Al cabo de media hora regresó el campesino, señaló con la mano el camino, volvió a cargar los sacos y partió presuroso. Unos cinco minutos más tarde aparecieron tres policías. Dos de ellos llevaban sobre la cabeza una lancha liviana, el tercero cargaba el remo y un bichero.

Botaron la lancha al agua y comenzaron a buscar al ahogado. A Ictiandro esas búsquedas no le importaban. Para él eran casi un juego. El pasaba, simplemente, de un lado para otro. Exploraron minuciosamente con el bichero la zona próxima al puente, pero no pudieron localizar el cadáver.

El policía que había detenido a Ictiandro corroboraba su sorpresa con expresivos ademanes. Al joven eso le distraía. Pero pronto lo pasó muy mal. Buscando con el bichero, los policías levantaron nubes de limo del fondo. El agua se puso completamente turbia. Ahora Ictiandro ya no veía nada a la distancia de un brazo tendido, y esto ya era peligroso. Lo peor de todo era que en ese agua, pobre en oxígeno, le resultaba difícil respirar por las branquias. Y las nubes de limo le agravaban más la situación.

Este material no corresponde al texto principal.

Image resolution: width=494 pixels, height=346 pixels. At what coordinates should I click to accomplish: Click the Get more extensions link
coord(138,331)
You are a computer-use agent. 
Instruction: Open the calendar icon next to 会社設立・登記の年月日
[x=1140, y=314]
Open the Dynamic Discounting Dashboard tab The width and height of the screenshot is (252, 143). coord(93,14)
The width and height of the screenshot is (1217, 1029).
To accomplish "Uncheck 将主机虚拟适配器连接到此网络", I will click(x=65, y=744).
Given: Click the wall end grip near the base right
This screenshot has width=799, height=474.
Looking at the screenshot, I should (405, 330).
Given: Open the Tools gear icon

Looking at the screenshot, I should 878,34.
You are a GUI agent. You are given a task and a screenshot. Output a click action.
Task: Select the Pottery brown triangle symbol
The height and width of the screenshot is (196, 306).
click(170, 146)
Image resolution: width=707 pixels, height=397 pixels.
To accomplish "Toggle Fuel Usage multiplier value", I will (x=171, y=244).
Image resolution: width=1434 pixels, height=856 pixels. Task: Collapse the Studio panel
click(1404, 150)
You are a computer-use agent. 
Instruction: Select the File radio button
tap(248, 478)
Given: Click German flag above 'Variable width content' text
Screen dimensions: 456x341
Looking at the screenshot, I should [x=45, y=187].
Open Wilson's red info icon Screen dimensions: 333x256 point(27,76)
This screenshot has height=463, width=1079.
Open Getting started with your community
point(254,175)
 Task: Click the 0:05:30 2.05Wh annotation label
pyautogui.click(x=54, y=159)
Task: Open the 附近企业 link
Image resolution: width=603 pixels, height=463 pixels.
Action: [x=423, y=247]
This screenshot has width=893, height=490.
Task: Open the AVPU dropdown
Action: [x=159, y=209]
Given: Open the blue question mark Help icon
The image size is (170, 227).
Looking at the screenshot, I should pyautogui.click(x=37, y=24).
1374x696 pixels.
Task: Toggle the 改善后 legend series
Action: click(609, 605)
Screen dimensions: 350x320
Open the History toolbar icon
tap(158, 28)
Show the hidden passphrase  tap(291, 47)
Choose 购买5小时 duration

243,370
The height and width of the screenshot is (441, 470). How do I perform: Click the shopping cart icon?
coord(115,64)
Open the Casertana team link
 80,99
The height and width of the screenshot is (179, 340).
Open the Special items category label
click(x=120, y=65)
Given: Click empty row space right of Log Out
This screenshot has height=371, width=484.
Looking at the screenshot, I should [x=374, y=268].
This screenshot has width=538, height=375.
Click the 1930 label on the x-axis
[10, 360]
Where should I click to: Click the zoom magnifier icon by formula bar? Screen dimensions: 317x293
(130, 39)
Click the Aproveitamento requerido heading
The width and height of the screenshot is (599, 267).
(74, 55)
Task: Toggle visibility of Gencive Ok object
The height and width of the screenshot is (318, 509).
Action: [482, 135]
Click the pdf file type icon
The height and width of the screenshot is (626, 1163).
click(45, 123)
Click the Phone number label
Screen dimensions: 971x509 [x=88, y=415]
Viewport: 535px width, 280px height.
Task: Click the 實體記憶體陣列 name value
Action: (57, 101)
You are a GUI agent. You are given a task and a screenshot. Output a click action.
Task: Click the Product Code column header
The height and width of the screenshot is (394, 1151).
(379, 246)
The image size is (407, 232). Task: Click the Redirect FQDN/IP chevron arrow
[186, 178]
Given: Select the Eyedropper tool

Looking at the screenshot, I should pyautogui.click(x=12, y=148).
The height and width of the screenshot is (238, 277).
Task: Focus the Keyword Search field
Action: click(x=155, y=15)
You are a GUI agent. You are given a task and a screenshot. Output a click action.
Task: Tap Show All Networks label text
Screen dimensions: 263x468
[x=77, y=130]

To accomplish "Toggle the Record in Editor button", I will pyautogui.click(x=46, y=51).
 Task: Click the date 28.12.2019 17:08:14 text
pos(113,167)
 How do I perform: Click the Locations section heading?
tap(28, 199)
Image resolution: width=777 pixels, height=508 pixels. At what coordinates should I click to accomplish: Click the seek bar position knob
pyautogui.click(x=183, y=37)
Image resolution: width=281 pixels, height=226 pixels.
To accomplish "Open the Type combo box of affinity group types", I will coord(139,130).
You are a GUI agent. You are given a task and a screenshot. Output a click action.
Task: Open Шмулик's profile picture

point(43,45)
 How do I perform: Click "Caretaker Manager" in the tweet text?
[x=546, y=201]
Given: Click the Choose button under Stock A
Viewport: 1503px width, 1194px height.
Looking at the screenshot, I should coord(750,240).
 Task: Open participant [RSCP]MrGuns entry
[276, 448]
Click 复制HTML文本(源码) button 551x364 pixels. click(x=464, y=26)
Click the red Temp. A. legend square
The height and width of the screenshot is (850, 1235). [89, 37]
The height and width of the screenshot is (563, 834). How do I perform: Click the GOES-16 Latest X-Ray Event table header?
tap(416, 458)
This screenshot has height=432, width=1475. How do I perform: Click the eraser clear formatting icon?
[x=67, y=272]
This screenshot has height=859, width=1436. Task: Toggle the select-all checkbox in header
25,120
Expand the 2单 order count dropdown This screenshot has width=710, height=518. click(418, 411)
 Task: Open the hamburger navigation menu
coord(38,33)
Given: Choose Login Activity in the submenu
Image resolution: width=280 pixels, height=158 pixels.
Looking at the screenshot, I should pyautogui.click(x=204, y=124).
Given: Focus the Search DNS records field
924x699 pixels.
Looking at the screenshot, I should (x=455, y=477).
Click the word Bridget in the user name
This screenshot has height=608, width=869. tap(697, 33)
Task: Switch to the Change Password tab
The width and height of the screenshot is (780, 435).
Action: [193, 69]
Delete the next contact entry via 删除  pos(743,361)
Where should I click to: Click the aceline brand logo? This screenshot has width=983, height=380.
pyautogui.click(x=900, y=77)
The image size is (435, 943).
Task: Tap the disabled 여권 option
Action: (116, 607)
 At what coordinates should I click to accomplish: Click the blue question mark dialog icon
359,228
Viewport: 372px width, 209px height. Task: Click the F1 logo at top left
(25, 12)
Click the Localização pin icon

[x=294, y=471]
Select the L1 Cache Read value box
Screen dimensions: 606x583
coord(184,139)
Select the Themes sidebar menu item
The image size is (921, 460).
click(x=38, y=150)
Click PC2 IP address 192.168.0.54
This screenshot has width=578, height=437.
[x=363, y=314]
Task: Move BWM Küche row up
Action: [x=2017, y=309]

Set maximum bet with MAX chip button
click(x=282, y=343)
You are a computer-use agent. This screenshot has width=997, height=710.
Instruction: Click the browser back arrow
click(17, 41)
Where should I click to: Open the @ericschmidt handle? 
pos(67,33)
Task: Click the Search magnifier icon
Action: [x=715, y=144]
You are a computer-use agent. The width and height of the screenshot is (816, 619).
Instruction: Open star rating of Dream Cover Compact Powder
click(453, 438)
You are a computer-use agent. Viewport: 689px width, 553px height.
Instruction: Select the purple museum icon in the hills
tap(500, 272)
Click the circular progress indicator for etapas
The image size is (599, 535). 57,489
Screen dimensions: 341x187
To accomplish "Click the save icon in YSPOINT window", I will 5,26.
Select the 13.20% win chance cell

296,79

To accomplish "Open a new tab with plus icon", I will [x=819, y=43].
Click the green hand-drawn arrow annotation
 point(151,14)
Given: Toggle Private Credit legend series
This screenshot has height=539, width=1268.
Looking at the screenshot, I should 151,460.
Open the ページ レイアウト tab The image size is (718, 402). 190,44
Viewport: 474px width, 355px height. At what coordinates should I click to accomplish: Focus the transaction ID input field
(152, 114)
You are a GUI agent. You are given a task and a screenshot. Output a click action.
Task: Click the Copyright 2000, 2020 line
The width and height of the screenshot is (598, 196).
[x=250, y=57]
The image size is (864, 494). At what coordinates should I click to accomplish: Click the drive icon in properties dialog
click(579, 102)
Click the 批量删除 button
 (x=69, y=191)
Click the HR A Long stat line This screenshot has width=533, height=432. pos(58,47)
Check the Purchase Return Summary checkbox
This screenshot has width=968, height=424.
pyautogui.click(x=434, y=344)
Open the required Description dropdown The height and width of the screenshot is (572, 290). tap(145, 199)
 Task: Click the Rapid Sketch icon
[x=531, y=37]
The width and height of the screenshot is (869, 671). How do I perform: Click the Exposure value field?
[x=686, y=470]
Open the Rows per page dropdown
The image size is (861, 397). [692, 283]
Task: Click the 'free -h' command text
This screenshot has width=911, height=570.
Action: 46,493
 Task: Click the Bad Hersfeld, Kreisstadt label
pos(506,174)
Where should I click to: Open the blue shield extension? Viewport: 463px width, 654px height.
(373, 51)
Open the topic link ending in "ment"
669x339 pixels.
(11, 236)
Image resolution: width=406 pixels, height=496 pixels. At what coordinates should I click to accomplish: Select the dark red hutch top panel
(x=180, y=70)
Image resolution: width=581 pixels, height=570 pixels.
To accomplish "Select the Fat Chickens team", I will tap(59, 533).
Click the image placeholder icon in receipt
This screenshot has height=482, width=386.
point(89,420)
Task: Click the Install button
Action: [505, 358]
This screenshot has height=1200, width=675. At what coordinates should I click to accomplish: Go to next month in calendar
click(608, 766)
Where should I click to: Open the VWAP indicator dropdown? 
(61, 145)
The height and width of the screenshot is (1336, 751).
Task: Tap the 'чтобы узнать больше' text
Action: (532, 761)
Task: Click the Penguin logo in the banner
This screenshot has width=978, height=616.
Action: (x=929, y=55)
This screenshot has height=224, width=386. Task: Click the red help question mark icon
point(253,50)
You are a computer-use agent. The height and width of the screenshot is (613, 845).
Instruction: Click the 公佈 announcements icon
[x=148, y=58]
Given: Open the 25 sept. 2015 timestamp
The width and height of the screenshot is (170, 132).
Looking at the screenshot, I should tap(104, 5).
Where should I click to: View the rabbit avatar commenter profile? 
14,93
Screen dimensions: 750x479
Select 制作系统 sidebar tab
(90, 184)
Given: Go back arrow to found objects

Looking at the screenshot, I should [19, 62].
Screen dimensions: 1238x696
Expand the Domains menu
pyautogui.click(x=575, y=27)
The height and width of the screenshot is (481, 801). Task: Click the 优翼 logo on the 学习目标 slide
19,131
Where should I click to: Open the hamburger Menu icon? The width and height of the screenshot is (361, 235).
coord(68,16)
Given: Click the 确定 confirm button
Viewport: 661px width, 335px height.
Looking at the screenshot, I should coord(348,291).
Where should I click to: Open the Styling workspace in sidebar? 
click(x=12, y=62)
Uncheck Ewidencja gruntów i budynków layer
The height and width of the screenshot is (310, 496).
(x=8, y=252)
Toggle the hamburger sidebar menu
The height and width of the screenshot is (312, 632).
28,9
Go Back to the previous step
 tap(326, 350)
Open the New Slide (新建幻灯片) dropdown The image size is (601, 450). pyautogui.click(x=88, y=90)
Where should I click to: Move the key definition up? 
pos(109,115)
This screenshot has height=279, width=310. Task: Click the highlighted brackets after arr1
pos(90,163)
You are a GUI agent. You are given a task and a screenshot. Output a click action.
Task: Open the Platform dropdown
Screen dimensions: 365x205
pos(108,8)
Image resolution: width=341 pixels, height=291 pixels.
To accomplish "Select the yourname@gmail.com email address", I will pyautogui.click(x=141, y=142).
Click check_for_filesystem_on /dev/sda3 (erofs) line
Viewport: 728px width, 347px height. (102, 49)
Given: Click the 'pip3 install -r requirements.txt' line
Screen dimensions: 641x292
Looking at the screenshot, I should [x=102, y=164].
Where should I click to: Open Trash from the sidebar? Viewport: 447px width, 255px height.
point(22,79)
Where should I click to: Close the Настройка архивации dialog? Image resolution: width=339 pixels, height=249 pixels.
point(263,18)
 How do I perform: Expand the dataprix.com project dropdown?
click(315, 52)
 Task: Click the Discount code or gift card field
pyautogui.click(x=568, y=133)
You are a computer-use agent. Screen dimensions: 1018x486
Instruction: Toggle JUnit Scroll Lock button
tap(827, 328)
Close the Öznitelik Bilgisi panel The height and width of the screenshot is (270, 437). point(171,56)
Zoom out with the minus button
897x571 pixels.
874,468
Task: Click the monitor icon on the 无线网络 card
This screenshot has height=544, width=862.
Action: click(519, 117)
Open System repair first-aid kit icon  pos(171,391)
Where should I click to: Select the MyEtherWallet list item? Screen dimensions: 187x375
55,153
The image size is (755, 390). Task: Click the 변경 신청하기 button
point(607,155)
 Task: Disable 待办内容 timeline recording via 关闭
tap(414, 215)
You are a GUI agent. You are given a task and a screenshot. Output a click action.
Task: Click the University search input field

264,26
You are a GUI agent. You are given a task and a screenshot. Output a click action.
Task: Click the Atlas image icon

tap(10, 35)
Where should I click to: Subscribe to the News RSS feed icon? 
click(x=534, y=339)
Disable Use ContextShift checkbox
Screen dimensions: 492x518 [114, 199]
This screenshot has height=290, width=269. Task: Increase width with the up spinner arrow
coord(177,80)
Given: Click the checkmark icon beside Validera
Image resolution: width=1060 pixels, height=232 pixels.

El joven se sofocaba y sentía en las branquias permanente escozor. Ya resultaba imposible soportar aquel martirio. Se le escapó un lamento y varias burbujas salieron de su boca. ¿Qué hacer? El único remedio era salir del estanque. Había que salir y afrontar cualquier riesgo. Se le echarán encima, indudablemente, lo apalearán y lo encerrarán en la cárcel. Pero ya no le quedaba ningún remedio. Y el joven, tambaleándose, se dirigió hacia el bajío y asomó la cabeza.

— ¡Ay-y-y-y! — Un desgarrador grito salió de la garganta del policía, quien se lanzó por la borda de la lancha, tratando de alcanzar lo antes posible la orilla.

— ¡Jesús, María y José! ¡Qué horror…! — exclamó otro, desplomándose en el fondo de la lancha.

Los dos policías que habían quedado en la orilla hacían plegarias. Pálidos, temblando de miedo, trataban de esconderse uno detrás del otro.

Ictiandro no esperaba tal reacción, por eso no entendió de inmediato la causa del susto. Sólo después recordó que los españoles eran muy religiosos y supersticiosos. Los policías se creyeron, seguramente, que se hallaban ante un ser del otro mundo. Al hacerse cargo de la situación, el joven decidió asustarlos más aún: hizo un fiero rictus, abrió desmesuradamente los ojos, soltó tremendo rugido y se dirigió lentamente hacia la orilla, salió al camino y premeditadamente lento se alejó con paso solemne.

Ningún policía se movió del sitio ni trató de detenerlo. El horror supersticioso, el miedo a los fantasmas les impidió cumplir el deber.